What is Dogecoin? It's more than a cryptocurrency. According to Wikipedia:
“Dogecoin is a cryptocurrency created by software engineers Billy Marcus and Jackson Palmer, who decided to create a payment system as a joke. making fun of the wild speculation and cryptocurrencies at the time. It's considered both the first meme coin and more specifically the first dog coin. Despite its satirical nature, some think it's a legitimate investment prospect.”
Dogecoin is a joke – literally. Its founders created Dogecoin 11 years ago as a meme coin parody. Today, it's worth $58 billion. This will not end well.
The people who think they're “investing” in Dogecoin are really speculating and gambling on Dogecoin. They expect it to go higher and higher so they can eventually cash out and become rich. But history tells us only a few people will cash out at the top. The overwhelming majority will lose a lot of their life savings, pouring their hard earned savings into joke meme coins.
Think this is an extreme example? Well, it’s not the only joke meme coin. Here’s one I never thought I'd be talking about. It’s called “Fartcoin.”
Fartcoin
Here’s a chart of Fartcoin:
It’s worth $1.6 billion. Why? Is it because Fartcoin has great value to the world? Is it because Fartcoin will spark a revolution in how the world operates? No. It's nothing but pure speculation. It's gambling.
Much like we saw in the lead up to the 1929 crash and the lead up to the Dot-Com Bubble where people would buy anything with dot-com in it, people are buying up meme coins - any meme coin they can find. The valuations are absurd. For instance, look at this X post:
This post was from December 16, 2024. Fartcoin is higher now. As I write this article, it’s worth $1.6 billion.

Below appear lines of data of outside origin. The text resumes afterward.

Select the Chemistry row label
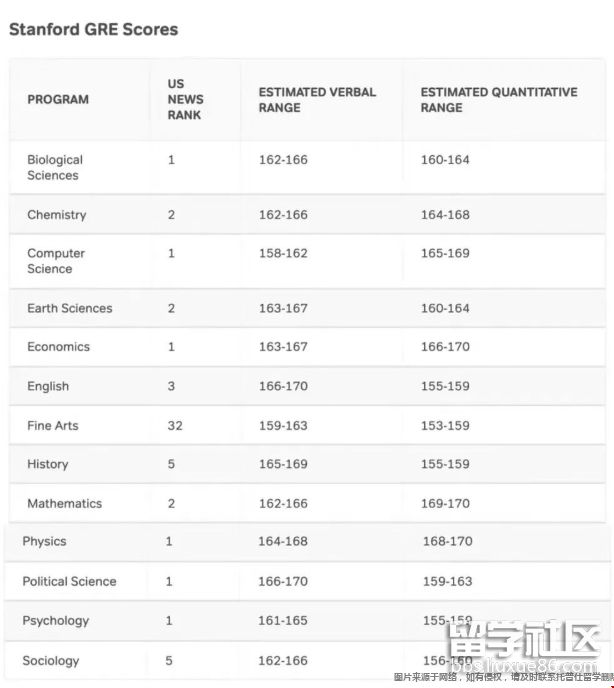 coord(57,215)
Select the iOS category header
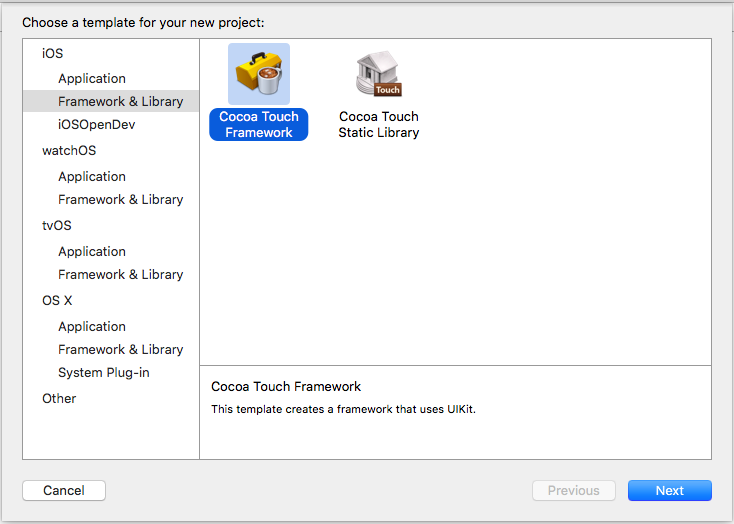This screenshot has width=734, height=524. (x=52, y=53)
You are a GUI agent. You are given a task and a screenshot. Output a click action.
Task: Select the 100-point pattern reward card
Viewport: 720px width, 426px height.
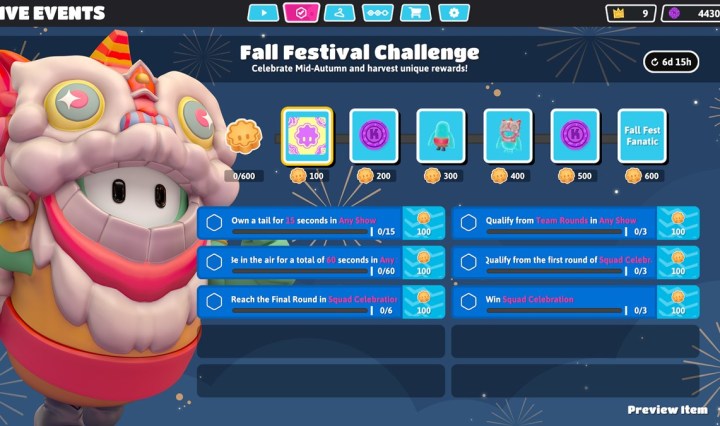click(307, 136)
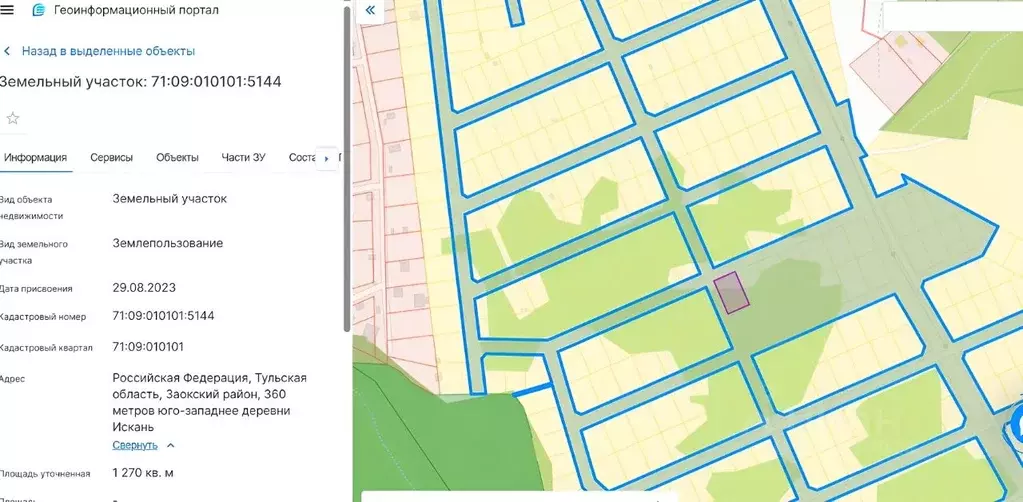
Task: Open the Объекты tab
Action: coord(177,157)
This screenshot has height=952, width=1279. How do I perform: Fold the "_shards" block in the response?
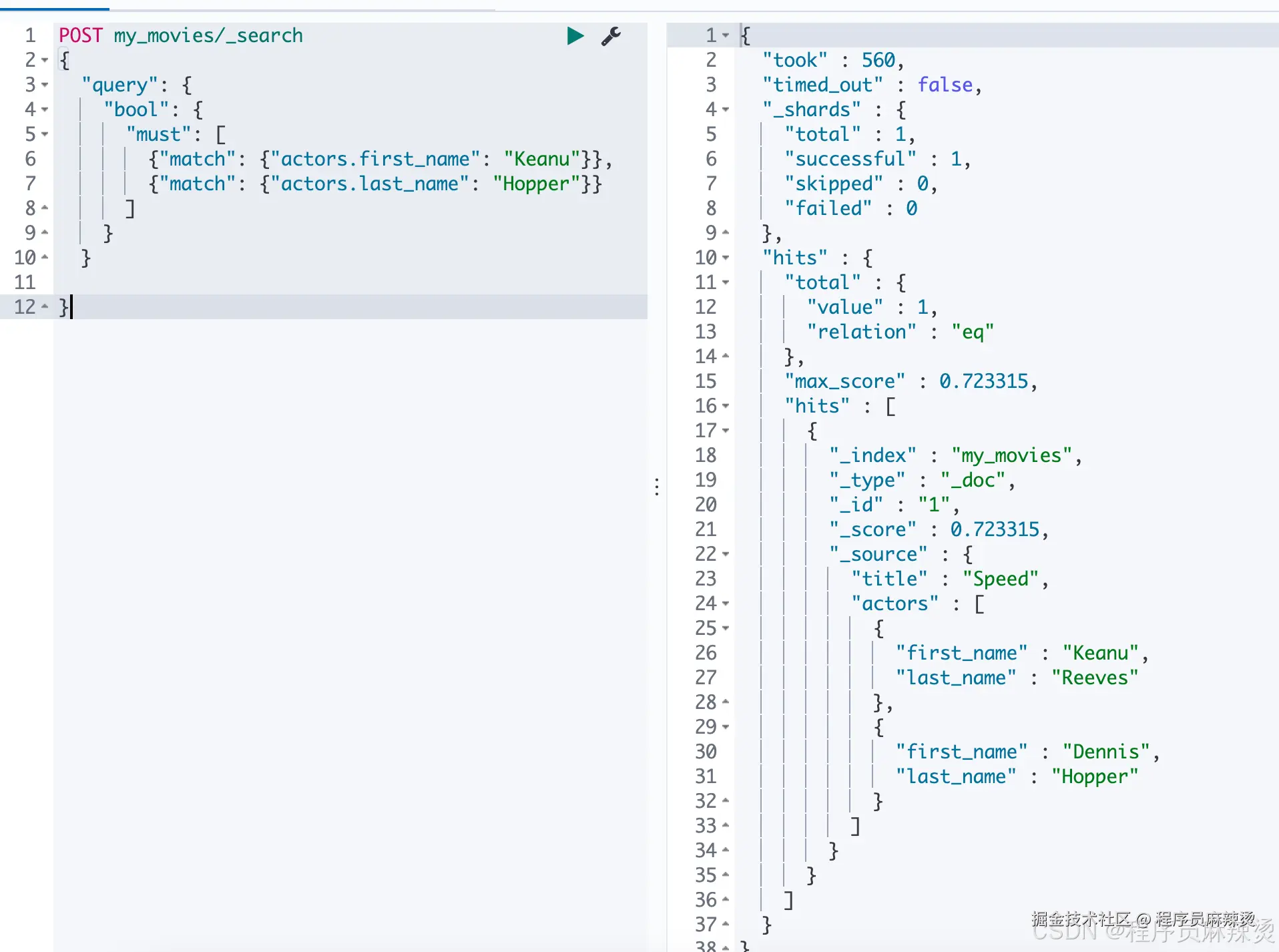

In contrast, all the junior silver miners are valued at $990 million, and all the senior silver miners (meaning all the publicly traded senior silver mining companies) are worth $1.3 billion. Right now, “investors” have valued Fartcoin more than the leading silver mining companies.
So let's put this in perspective. If Fartcoin disappeared tomorrow, would anybody (other than the people who are speculating in it) notice? The answer is no.
But what if the silver miners disappeared tomorrow? If that happened, the world as we know it would come to a screeching halt. Silver is essential to modern life. We can't make cell phones or computers or almost anything electronic without silver. To say Fartcoin is more valuable is grossly absurd. As the X post puts it, “They will write books about this one day.”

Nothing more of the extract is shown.